[[ DATA UNDER STUDY, beginning ]]

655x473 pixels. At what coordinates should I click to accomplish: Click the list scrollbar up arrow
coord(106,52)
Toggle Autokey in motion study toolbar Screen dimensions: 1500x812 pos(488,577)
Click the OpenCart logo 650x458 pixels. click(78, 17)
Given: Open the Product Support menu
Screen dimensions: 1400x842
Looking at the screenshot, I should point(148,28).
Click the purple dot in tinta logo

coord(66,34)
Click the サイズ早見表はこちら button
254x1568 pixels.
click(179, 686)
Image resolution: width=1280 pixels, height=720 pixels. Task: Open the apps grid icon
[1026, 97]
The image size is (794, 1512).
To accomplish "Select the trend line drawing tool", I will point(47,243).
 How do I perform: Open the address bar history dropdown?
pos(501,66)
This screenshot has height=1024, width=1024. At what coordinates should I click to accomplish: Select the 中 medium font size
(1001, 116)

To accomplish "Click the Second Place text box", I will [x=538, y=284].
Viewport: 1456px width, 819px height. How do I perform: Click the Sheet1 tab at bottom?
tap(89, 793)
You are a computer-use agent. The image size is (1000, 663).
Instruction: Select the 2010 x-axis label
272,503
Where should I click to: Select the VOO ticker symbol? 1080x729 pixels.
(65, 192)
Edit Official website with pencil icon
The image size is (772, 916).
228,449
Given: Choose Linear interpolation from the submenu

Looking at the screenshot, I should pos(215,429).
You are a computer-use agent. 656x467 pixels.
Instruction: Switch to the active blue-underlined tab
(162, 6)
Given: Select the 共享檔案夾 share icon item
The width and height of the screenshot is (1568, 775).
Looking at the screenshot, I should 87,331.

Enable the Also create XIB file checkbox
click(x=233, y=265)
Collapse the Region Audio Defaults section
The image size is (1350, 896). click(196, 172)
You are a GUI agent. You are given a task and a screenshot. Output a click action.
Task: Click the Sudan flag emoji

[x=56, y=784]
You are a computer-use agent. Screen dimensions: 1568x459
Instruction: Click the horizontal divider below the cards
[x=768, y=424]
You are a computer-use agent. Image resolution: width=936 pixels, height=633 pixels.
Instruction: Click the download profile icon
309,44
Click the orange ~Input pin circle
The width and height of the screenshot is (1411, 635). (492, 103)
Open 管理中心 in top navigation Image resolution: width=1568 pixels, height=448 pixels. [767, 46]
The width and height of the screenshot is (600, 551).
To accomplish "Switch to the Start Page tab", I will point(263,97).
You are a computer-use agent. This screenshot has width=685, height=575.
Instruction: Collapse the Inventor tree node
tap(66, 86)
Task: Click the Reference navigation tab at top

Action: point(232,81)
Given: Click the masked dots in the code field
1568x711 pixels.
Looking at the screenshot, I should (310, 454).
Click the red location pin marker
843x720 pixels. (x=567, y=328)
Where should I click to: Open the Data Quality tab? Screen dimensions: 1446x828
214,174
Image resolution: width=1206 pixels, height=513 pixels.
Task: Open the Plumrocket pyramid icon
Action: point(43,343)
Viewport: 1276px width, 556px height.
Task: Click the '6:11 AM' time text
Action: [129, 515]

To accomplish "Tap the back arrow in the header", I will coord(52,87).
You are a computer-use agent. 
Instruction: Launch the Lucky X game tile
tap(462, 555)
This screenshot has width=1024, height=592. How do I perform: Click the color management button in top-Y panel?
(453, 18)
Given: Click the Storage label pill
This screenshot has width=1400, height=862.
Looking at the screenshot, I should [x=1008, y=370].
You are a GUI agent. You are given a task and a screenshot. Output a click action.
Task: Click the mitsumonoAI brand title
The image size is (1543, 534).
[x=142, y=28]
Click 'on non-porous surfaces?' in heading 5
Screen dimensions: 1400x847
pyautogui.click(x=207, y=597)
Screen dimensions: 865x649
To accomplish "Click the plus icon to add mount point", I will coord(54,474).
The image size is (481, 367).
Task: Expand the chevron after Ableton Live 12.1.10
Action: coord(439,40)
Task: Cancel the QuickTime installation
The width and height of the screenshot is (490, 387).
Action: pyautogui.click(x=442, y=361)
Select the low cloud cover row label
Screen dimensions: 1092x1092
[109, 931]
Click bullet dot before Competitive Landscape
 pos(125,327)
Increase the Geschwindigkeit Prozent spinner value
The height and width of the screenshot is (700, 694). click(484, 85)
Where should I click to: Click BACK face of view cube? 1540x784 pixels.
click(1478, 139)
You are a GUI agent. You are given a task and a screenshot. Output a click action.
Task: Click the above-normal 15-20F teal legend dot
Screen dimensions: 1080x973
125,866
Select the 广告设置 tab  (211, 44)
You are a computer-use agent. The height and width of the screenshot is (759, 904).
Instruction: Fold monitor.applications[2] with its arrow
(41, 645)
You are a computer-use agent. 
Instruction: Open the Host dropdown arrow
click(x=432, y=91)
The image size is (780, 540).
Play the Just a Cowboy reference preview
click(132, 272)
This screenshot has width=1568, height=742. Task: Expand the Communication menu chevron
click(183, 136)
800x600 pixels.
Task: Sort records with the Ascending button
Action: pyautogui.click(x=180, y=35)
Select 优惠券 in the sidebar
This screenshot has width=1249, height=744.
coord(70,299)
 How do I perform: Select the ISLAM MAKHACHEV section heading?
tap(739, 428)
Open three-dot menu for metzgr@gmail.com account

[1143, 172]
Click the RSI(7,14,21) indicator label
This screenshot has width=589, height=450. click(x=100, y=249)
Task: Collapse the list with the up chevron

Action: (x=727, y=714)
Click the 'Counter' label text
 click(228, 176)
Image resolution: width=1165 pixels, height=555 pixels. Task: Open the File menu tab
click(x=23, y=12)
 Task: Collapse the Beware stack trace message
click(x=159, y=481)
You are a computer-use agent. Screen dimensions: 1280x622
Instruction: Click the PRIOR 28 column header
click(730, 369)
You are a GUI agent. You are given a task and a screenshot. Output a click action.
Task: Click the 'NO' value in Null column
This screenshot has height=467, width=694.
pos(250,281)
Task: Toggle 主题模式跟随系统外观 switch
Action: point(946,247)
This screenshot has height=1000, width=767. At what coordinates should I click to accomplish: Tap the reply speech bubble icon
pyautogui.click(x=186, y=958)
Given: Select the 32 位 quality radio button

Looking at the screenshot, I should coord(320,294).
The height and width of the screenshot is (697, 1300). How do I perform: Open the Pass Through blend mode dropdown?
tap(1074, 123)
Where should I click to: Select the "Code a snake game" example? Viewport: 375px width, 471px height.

[[ DATA UNDER STUDY, end ]]

* [EXERCISE DIRECTIONS]: Search the records for the string "computer" and return every line in which it occurs.

* [RESPONSE TO THIS EXERCISE]:
You are a computer-use agent. The image size is (1000, 663).
You are a computer-use agent. 656x467 pixels.
You are a computer-use agent. Screen dimensions: 1568x459
You are a computer-use agent. Image resolution: width=936 pixels, height=633 pixels.
You are a computer-use agent. This screenshot has width=685, height=575.
You are a computer-use agent. 
You are a computer-use agent. The height and width of the screenshot is (759, 904).
You are a computer-use agent. 
You are a computer-use agent. Screen dimensions: 1280x622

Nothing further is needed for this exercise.